2016 Game 137: Hosers at Twinkies

First pitch 1:10 p.m. CDT

Anthony Ranaudo (1-1, 8.76 ERA, 13 K, 1.476 WHIP)
Andrew Albers (0-0, 6.97 ERA, 8 K, 2.129 WHIP)

I remember Andrew Albers debut a few years ago when Gardy ended a complete game bid by pulling him in the 9th inning of shutout due to pitch count. I bitched about it for almost a week, right up until Albers' next start when he pitched a complete game shutout. This will be Albers' first major league start since 2013. I hope it goes as well for him as his first two major league debuts. On another note, Byron Buxton has man muscles and runs like a cheetah chasing dinner.

Play ball!

40 thoughts on “2016 Game 137: Hosers at Twinkies”

      1. It seems to be a thing with the Twins that as soon as a guy comes to Minnesota they try to change him. They did it with Berrios and Santiago, too. I'm sure it's well-intentioned, and some of it's probably good advice. But it just does not make a lot of sense to me to bring a guy to the team and before he can get his feet on the ground try to make major changes in his swing or in his delivery. It can give the player too many things to think about and plant doubts in his mind about whether he's really good enough to be there. To me, the better course would be to just let him play like he's already played, see if it works, and if it doesn't, start with making minor tweaks rather than major changes.

        1. Buxton's change came when he was drafted and he almost immediately became the org's best prospect. He came up and struggled for a while before they allowed him/suggested to him to go back to the leg kick. As far as I know, Berrios didn't change anything until he had struggled at the majors and had already been sent down once. It didn't sound like anything major, more a timing issue on his motion. Blyleven actually criticized the org for not making the change sooner, and if Bert is criticizing the Twins, then that makes me sit up and take notice. The Santiago one kind of flabbergasted me. The guy was being incredibly successful when they traded for him, so why change now? Then he went back to not worrying about throwing strikes so much and had a scoreless outing.

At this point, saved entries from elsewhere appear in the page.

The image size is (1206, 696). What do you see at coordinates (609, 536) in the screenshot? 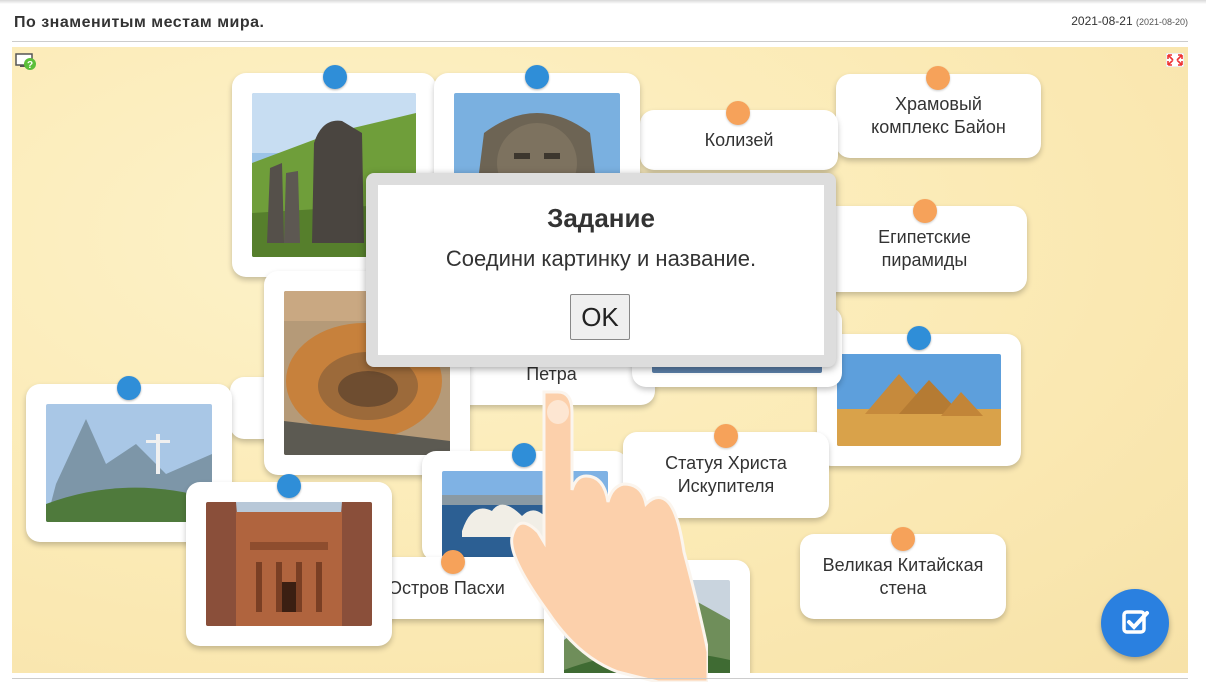
I see `pointing-hand-icon` at bounding box center [609, 536].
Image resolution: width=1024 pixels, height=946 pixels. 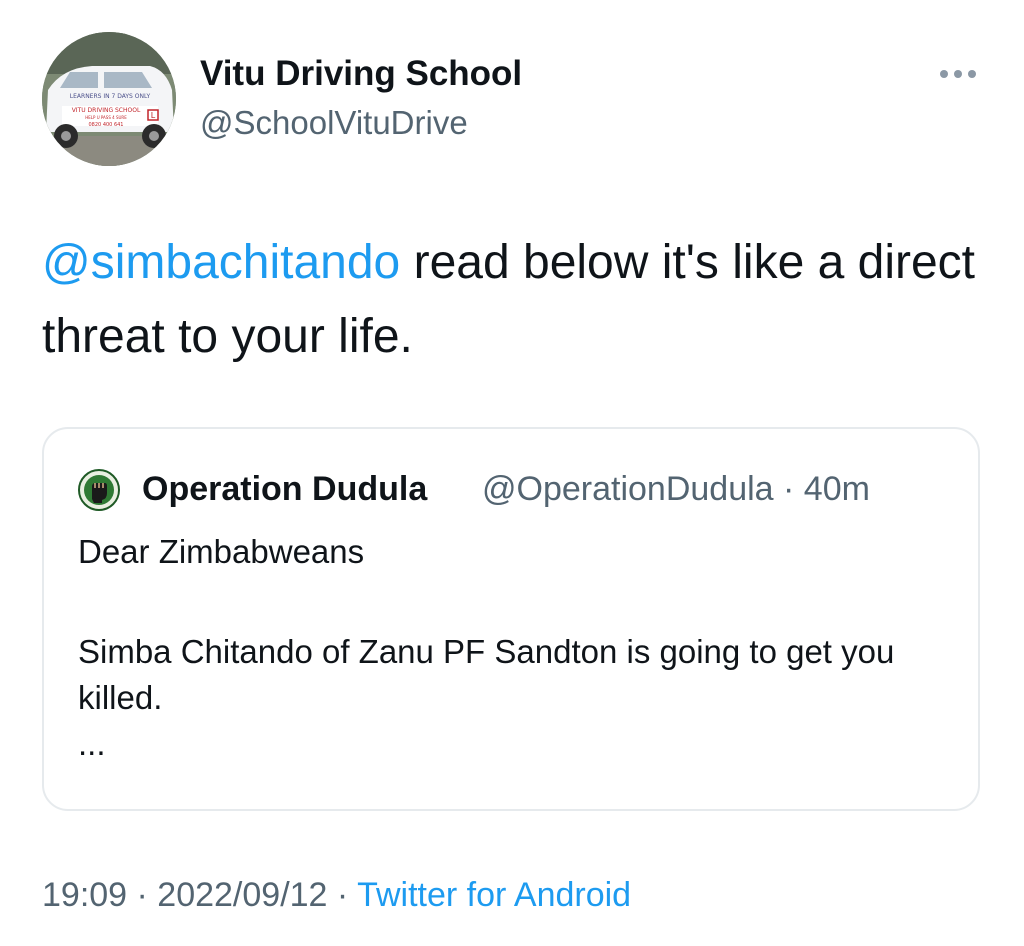 What do you see at coordinates (110, 96) in the screenshot?
I see `svg-text: LEARNERS IN 7 DAYS ONLY` at bounding box center [110, 96].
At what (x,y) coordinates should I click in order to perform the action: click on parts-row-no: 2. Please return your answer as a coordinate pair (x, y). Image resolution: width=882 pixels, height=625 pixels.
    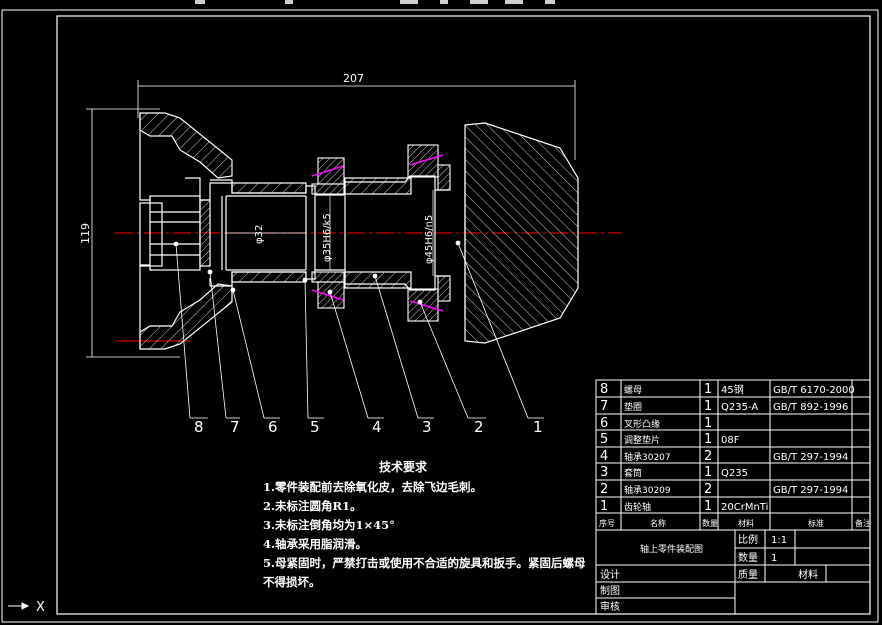
    Looking at the image, I should click on (604, 490).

  1. Brian Dozier has thirty-five home runs this season. At the end of May he had five. His high in the minors was twelve. Incredible.

    1. It would be a stretch, but not crazy, for him to finish the season with 40. There are 25 games left in the season and from June 1 through yesterday, he had 29 home runs in 85 games. That's one home run every 3.5 games. The first non-Killebrew to hit 40 for the Twins.

      1. He'll be the first non-Killebrew to hit 36 homers for the Twins, let alone 40. His next home run will be the first time in the DH era that a Twins player has hit 36 or more home runs and will be the most home runs hit by a Twins player in my lifetime.

  2. Either Pressly's just going through a rough patch or he's wearing down. He's given up five runs on eleven hits in his last four appearances (not including this one).

  3. This is one of the few times I agree with using a pinch-runner. The only way the game continues is if they get that run home from first.

    1. Agreed. Although I didn't like using 2 players for the 1 move. Could have put Schafer in right, Kepler at first and Plouffe at third instead of just putting Escobar in for Schafer. Would have left open the option to use Grossman to pinch hit for Schafer or at least have Escobar available to run for Mauer later instead of Grossman, who I'm pretty sure is slower than Escobar.

  4. And we immediately put Rosario into a hole by asking him to do something he's not good at. That strikeout is on Molitor at least as much as on Rosario. Especially with John Ryan Murphy/Kurt Suzuki coming up next.

  5. Wow. Dazz is basically calling Molitor out for bad managing by having Rosario attempt to bunt. Saying he should have pinch-hit for him if he really wanted a bunt.

  6. The thought of Pat Dean coming in to pitch the eleventh does not fill me with confidence. We need to win this thing now.

  7. Well, I can't argue that the Twins deserved to win this one. You could argue that the White Sox didn't deserve to win it either, but somebody had to.